Our consultants have a double life: Michel Jurine

Date
25 August 2022

Share a part of the life of our collaborators by discovering their hobbies! This month, let's talk about Michel Jurine, consultant for our Advisory business unit, and his passion for woodworking.

Double vie MJU 1 

What is your double life?

I love working with wood in all its forms, from the construction of large structures (for example a carport or a "wood yard"), to the realization of small objects in fine woodworking or turning (boxes, pocket bowls, ...).

 

When and how did you start?

Since I was a little kid, I always "bugged" my dad by taking his tools to "waste" nails and pieces of wood to build knight swords or sets for my toy soldier battles (there were no video games back then... 😉).

But I got serious about it after my studies, when I was able to set up a workshop in my first house: buying the first tools and electroportable equipment, then installing workshop machines before investing, a dozen years ago, in professional machines (wood combo, band saw, lathe, mortiser, routers, etc.)!

 

What do you like about this hobby?

Without a doubt: being in contact with the material. And the magic of transforming it from a raw state, to a "tamed" state, not to say "domesticated". Besides, wood is a material that keeps a life of its own, under the influence of humidity, light, temperature... or even small bugs or micro-fungi, for example 😉

This teaches me to create, to use what nature has already produced and add a functional utility or an artistic side to it.

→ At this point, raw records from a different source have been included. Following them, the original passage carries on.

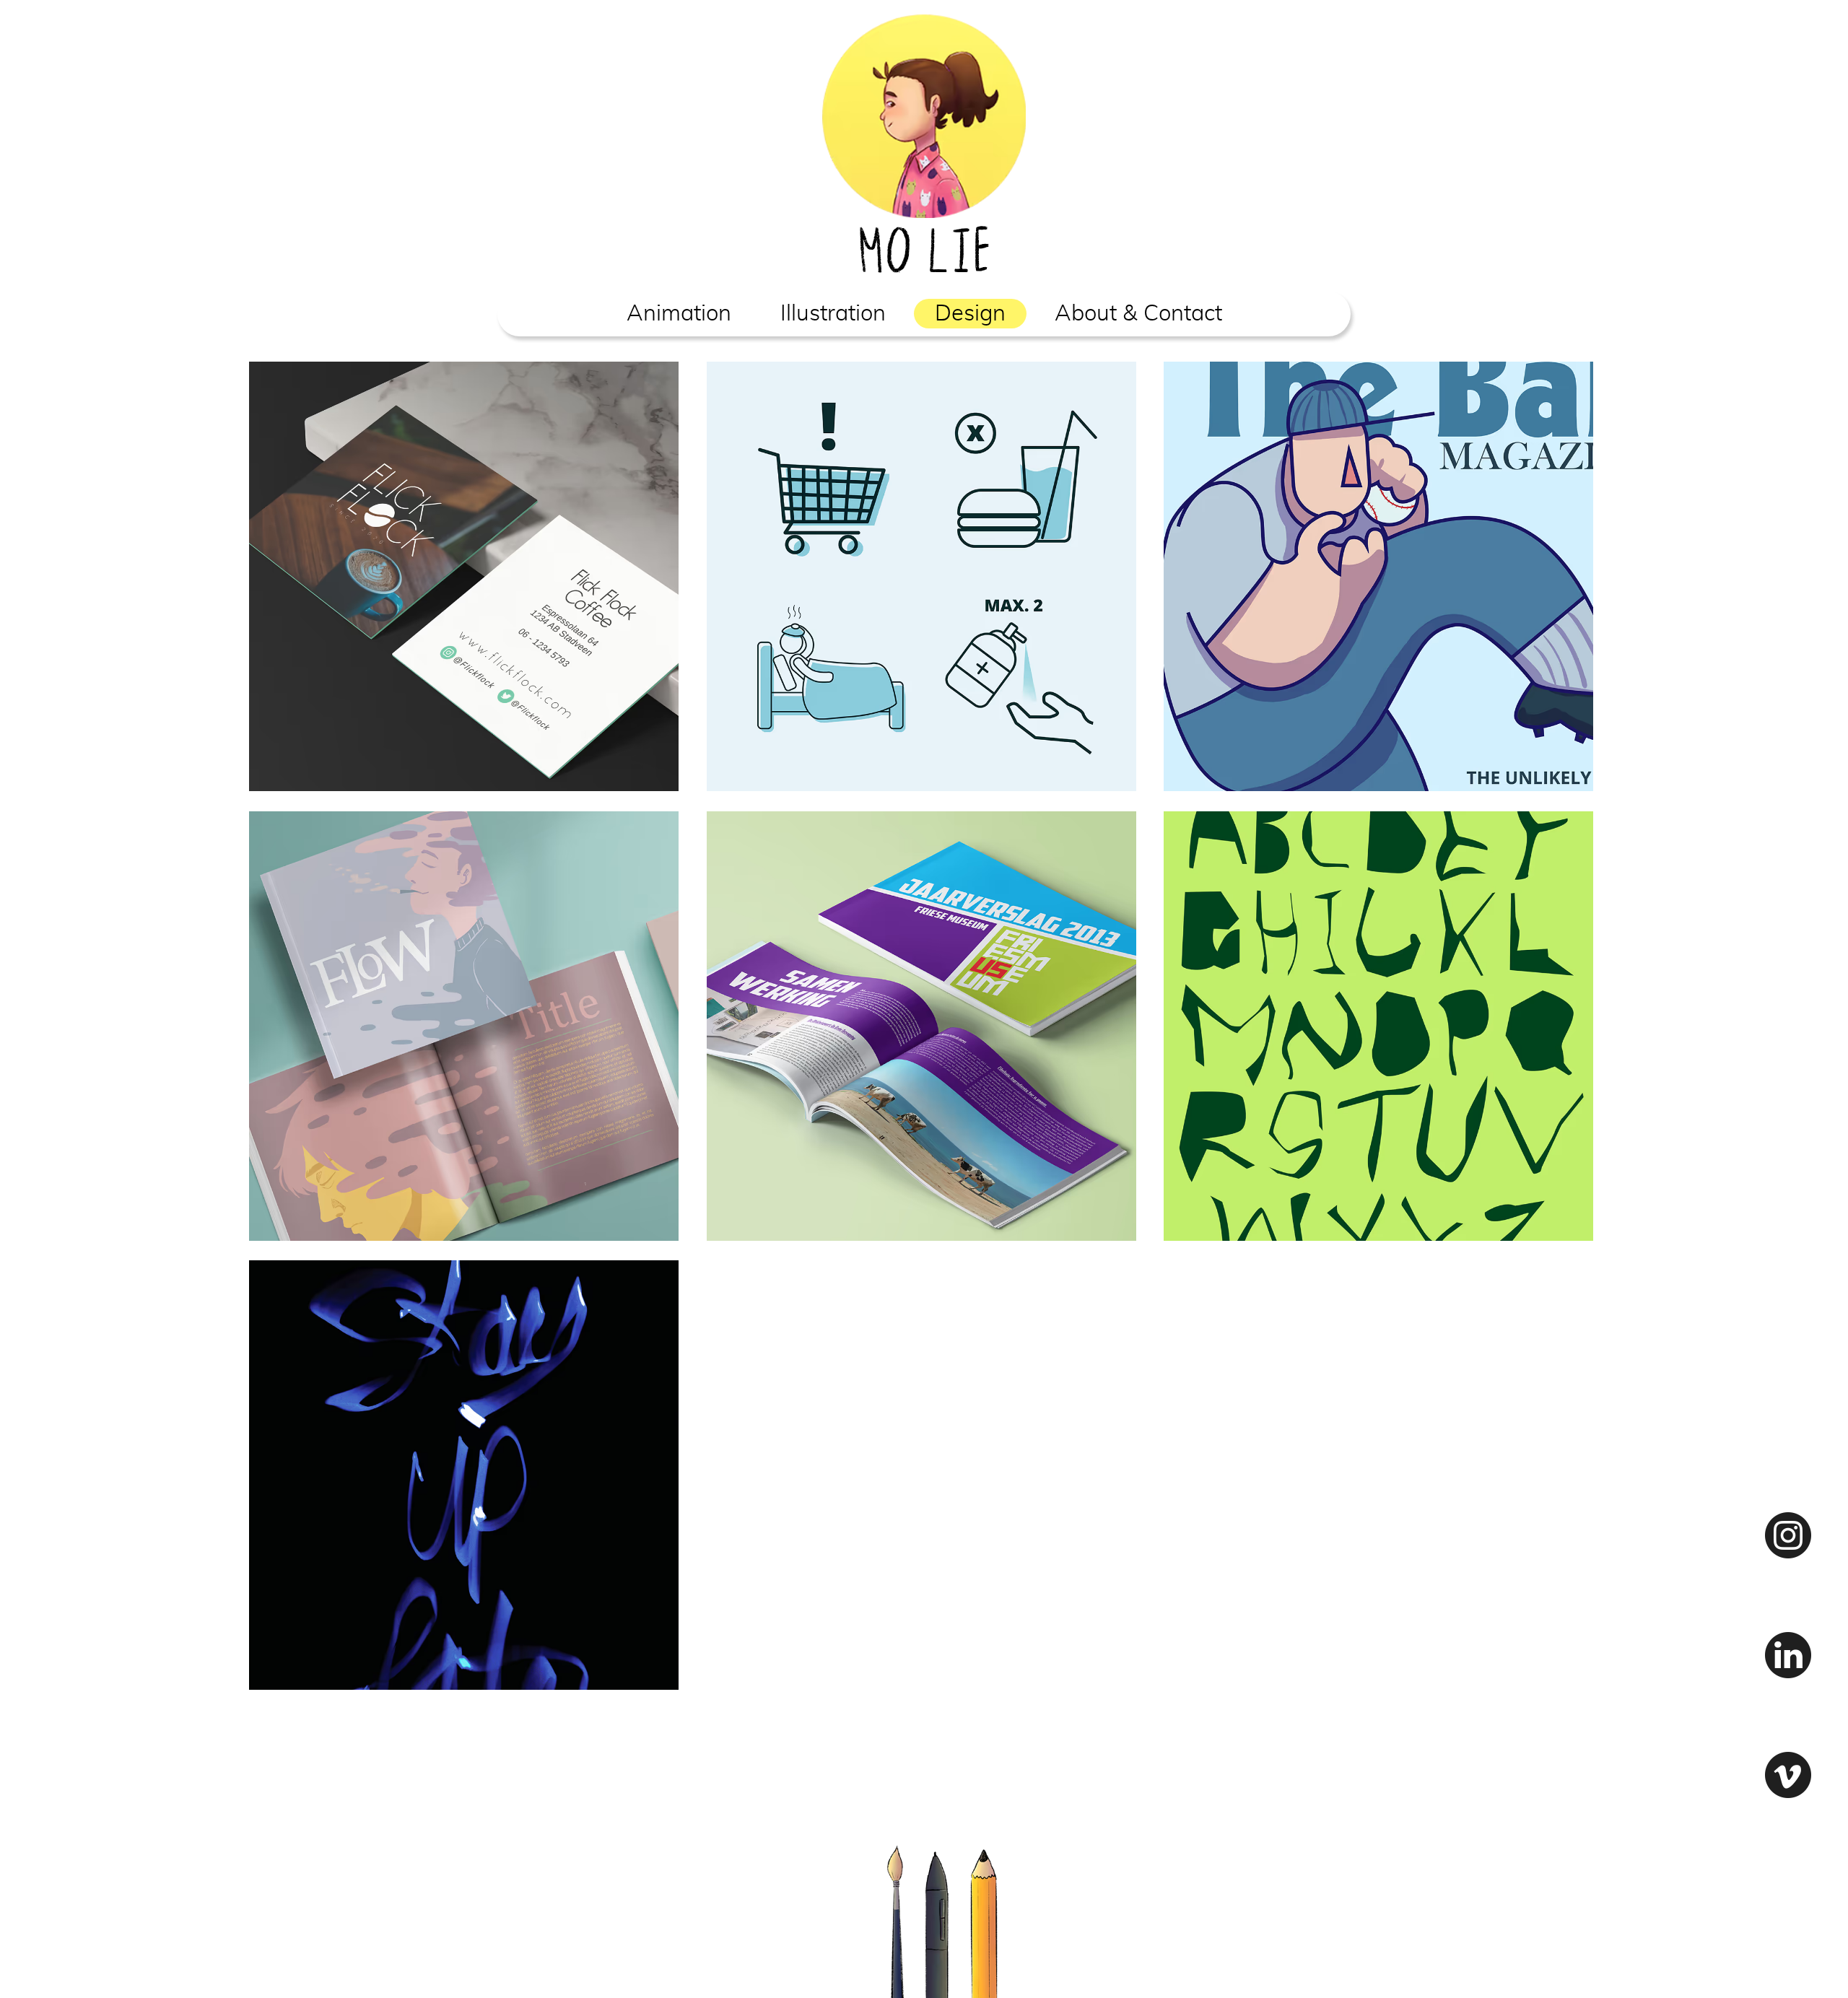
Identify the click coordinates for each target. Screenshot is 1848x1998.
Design (970, 313)
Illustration (833, 313)
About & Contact (1138, 313)
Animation (679, 313)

I also like to give new life to deteriorated objects, trinkets or furniture, to which it is necessary to replace an element (a molding, a handle, ...), or to apply a more "surgical" treatment (replace a turned leg of old table for example).

 

And in your daily life, how does your passion fit in?

In two very different ways:

  • The first takes the form of "big projects": the carport for example, a structure built in beams and rafters, which had to be conceived as a complete project in response to a defined need, has precise mechanical constraints, must be able to withstand meteorological hazards for example, yet should be elegant, so as not to be limited to a "plain" roof on 4 posts...
  • The second one is much freer: after an intense day, an evening of woodturning in the workshop, starting with a plane tree head that turns into a cup.

I really like this second approach which teaches you to work in a totally different posture from the professional one, sometimes in a completely intuitive way, without any method, without any objective, by letting yourself be guided by what the material reveals as the tools work... It's tiring for the wrist, but it's a great way to rest your head!

 

Have you acquired skills that you use in your professional life?Double vie MJU 2

The concern for observation, for the environment, for the problem, for the team, for the project on which we intervene. Like a material that we work with, the environment reacts and we must constantly adapt to it to make it evolve in the desired direction.

The "agile" mode of operation at its finest... from an initial idea to its implementation, sometimes in the form of a prototype, often through a succession of trials and errors.

Or, on the other hand, to produce a series of complex objects, for example, the design and implementation of templates, a manufacturing range, a rigorous sequence to achieve a reproducible result corresponding to a specific need.

And then a certain sense of pedagogy, the satisfaction of transmitting a know-how or an expertise and of accompanying progress and the acquisition of sensations which guarantee an intense satisfaction as soon as one obtains results, however modest they may be...

 

Thank you Michel for answering our questions!